• Exercise requirements: Look through the entries for the string "menu", and copy each line that holds it.

• Provided data:
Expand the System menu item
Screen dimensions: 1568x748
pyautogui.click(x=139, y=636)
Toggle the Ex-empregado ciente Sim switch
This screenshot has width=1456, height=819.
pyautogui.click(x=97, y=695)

* * *

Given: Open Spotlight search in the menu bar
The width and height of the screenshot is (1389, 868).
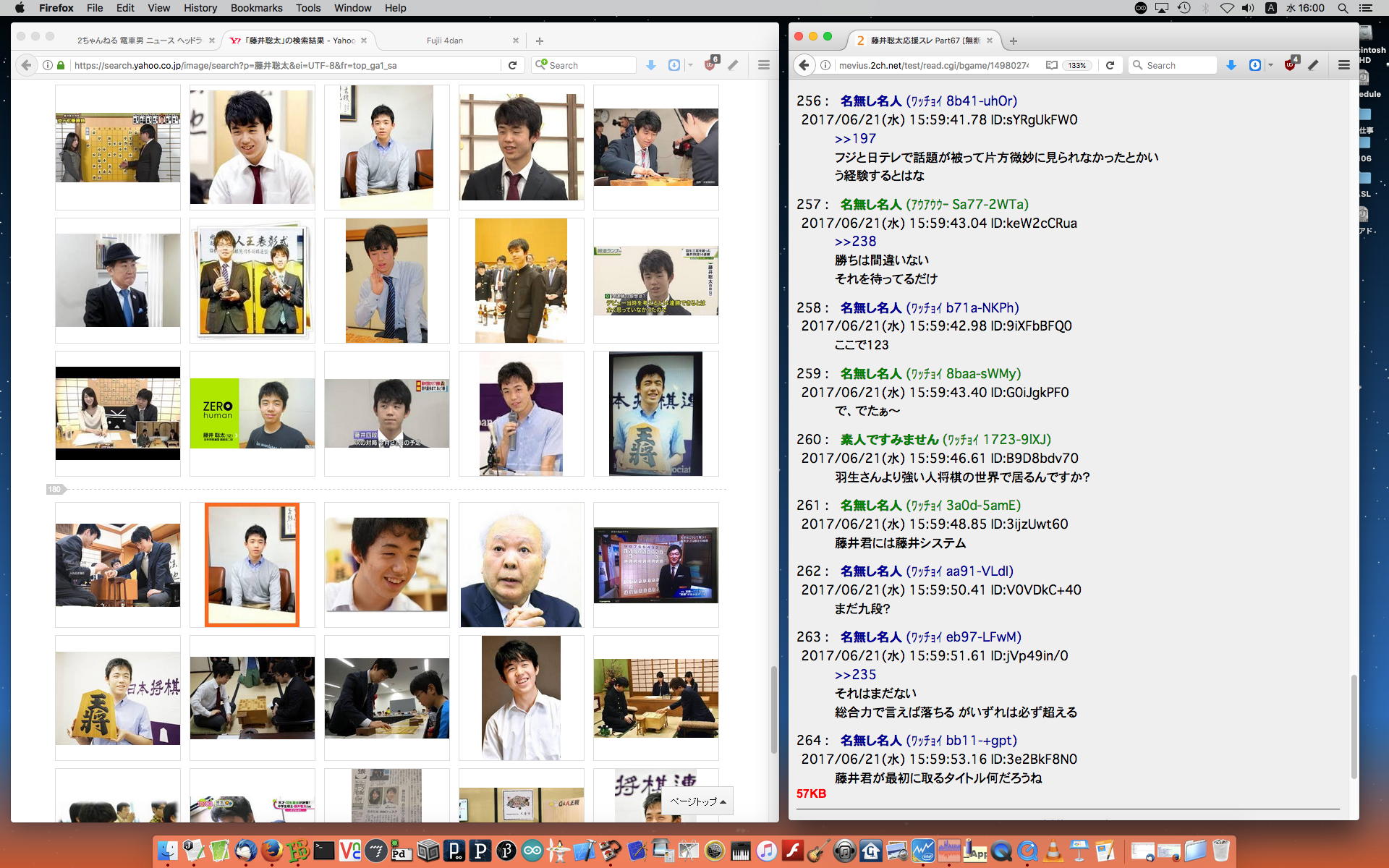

==

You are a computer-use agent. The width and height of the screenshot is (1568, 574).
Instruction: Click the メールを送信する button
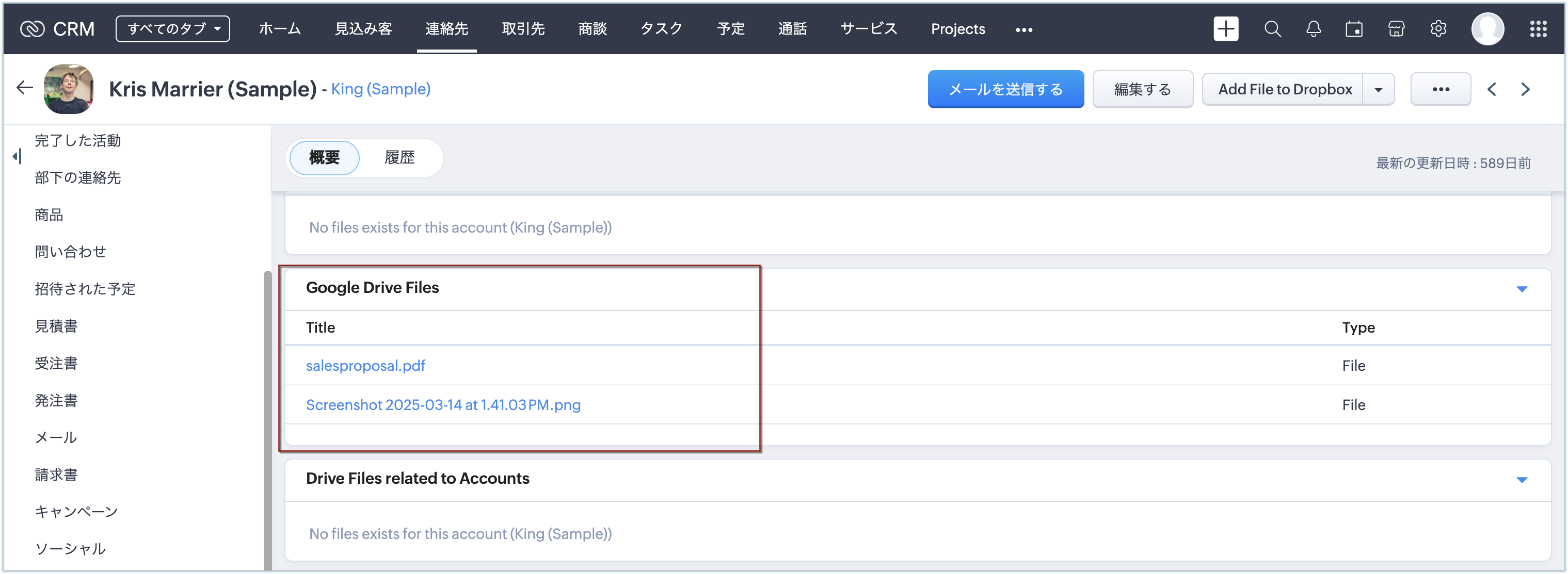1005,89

• Answer section:
Expand the System menu item
Given: Open Spotlight search in the menu bar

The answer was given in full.